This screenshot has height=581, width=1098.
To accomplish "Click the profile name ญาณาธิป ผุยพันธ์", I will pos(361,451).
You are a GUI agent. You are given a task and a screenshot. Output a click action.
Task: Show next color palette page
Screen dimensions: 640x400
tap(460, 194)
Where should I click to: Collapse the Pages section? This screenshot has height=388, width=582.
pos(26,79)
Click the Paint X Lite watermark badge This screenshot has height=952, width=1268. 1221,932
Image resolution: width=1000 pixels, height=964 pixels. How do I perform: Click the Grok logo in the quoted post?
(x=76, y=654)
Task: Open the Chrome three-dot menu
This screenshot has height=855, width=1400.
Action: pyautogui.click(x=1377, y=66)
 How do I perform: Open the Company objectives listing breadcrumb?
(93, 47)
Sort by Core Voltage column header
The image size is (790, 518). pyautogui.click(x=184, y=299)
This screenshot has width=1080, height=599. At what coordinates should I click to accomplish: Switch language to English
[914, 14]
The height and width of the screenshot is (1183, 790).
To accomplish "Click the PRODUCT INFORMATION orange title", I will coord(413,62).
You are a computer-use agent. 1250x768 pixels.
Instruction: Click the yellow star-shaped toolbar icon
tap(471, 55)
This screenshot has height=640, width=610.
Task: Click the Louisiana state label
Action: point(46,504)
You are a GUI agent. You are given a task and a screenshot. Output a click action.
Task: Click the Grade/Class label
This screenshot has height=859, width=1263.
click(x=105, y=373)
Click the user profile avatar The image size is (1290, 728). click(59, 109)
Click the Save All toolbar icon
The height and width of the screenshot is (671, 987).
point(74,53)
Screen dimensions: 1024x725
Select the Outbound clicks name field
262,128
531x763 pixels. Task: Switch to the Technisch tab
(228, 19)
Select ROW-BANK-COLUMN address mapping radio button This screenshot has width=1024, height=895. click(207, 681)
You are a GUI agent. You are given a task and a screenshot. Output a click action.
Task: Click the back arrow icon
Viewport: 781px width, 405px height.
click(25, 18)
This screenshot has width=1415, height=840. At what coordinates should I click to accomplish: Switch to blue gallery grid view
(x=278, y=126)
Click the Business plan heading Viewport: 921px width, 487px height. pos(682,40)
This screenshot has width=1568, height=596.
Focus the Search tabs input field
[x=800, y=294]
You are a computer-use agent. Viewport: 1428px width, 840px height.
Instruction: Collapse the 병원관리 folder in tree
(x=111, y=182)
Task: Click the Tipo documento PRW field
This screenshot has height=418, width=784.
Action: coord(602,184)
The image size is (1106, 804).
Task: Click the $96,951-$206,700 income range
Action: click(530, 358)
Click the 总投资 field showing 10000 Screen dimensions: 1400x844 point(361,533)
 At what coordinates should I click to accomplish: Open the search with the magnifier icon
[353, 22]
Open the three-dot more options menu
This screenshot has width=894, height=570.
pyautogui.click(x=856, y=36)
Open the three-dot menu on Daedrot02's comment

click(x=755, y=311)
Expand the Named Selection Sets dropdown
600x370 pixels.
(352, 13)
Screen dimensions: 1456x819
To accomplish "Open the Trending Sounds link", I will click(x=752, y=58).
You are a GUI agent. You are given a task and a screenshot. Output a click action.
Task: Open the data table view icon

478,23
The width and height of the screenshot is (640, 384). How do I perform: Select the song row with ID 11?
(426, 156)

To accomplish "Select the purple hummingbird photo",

Required work
Gather from the data above every line with the string "computer".

Completed task
You are a computer-use agent. 1250x768 pixels.
You are a computer-use agent. Viewport: 1428px width, 840px height.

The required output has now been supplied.